▶ **Document excerpt**
┏━━

Restricting firearms manufacture: Everytown’s report recommends, “Congress should earmark funding for the Consumer Product Safety Commission to evaluate and set standards for emerging technologies that promote gun safety. . . .” Whatever may be said for technology, however, there’s nothing “emerging” about what Everytown has in mind with this recommendation. Gun control supporters have long wanted the Consumer Products Safety Commission empowered to set standards for the manufacturing of firearms. The goal, of course, is to set standards so high that no manufacturer could achieve them, certainly not at a price that many Americans could afford.
Frightening people into not having guns at home: Everytown continues, “States should adopt stronger laws to prevent children from accessing unsecured guns,” even though states generally already have laws against reckless endangerment and negligence. As NRA-ILA has noted (bottom paragraph), training -- not stronger “access” laws -- has contributed to the dramatic reduction in firearm accidents over the last generation. Everytown also claims, “Doctors should be allowed and encouraged to promote gun safety,” knowing that gun control supporters in the public health field encourage doctors to pressure their patients not to keep firearms at home.

┗━━

[Stored data entries]
┏━━

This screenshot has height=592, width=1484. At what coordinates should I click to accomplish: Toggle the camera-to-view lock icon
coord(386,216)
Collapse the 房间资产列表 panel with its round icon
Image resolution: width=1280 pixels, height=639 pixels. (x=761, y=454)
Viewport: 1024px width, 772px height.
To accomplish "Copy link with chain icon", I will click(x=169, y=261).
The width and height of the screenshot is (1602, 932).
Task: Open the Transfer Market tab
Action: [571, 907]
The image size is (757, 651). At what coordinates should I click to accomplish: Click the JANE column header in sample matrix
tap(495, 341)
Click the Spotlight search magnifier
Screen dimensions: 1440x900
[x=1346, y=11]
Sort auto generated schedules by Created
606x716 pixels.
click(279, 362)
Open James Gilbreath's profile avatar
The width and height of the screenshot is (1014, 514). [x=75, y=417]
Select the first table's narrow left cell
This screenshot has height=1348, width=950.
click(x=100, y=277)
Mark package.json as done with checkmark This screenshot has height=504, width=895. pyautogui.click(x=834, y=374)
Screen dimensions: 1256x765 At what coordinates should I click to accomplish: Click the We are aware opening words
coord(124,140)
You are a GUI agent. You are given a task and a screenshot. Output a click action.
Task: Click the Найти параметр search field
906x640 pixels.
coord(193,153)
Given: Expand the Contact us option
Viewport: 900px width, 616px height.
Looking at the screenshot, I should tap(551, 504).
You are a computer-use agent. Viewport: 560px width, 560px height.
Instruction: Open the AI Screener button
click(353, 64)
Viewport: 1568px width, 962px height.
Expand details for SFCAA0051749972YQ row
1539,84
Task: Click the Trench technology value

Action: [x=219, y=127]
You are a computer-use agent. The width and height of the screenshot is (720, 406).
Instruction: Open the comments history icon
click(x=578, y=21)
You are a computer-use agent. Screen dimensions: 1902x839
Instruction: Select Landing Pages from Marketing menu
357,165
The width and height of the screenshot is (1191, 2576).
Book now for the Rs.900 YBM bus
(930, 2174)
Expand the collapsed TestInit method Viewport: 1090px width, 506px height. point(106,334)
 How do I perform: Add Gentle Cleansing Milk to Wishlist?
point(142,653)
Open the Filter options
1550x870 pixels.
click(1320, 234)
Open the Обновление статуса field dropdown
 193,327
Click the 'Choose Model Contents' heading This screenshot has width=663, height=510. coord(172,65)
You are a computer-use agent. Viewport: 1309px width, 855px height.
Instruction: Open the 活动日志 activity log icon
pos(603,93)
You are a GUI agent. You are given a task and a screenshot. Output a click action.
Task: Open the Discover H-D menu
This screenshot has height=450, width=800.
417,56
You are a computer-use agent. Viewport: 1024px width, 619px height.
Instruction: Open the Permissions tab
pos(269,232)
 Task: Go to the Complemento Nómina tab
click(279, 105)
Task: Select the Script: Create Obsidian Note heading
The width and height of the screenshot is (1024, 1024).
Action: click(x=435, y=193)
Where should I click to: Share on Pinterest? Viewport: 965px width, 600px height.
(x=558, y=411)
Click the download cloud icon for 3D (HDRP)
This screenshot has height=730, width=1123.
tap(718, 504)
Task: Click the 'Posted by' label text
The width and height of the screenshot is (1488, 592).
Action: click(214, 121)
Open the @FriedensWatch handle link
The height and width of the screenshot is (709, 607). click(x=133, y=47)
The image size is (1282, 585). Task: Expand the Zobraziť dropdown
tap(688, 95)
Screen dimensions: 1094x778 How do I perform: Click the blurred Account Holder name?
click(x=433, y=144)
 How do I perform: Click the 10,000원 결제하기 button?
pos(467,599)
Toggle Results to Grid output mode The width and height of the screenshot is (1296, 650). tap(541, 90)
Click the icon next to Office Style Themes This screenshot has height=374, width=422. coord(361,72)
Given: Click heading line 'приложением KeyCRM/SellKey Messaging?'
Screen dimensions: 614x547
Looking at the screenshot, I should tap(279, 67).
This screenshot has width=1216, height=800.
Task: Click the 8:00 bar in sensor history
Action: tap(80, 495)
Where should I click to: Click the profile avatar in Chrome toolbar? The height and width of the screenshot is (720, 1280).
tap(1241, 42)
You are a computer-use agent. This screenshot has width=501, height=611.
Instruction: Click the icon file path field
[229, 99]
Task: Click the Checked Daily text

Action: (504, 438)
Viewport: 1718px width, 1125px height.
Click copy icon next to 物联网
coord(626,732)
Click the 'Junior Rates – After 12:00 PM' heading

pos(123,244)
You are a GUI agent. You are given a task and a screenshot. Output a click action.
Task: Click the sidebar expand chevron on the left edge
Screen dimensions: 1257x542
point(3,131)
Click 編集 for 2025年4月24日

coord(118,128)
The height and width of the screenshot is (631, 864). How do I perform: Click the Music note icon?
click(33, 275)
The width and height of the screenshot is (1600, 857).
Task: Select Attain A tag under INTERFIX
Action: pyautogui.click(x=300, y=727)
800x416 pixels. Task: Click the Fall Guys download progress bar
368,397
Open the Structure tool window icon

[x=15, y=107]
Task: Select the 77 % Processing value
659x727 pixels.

┗━━

▶ **List of tasks**
1. Restate the paragraph of the Everytown report excerpt that begins "Restricting firearms manufacture" as a short list that keeps its main facts.
2. Print the stretch of the Everytown report excerpt from "Restricting firearms manufacture: Everytown’s" through "Americans could afford.".
The records are not needed for this work.

▶ **Completed exercise**
1.
- Everytown's report recommends that Congress earmark funding for the Consumer Product Safety Commission to evaluate and set standards for emerging technologies that promote gun safety.
- The text argues that nothing about this idea is "emerging," because gun control supporters have long wanted the Commission empowered to set standards for firearms manufacturing.
- It claims the goal is standards so high that no manufacturer could meet them, certainly not at a price many Americans could afford.

2.
Restricting firearms manufacture: Everytown’s report recommends, “Congress should earmark funding for the Consumer Product Safety Commission to evaluate and set standards for emerging technologies that promote gun safety. . . .” Whatever may be said for technology, however, there’s nothing “emerging” about what Everytown has in mind with this recommendation. Gun control supporters have long wanted the Consumer Products Safety Commission empowered to set standards for the manufacturing of firearms. The goal, of course, is to set standards so high that no manufacturer could achieve them, certainly not at a price that many Americans could afford.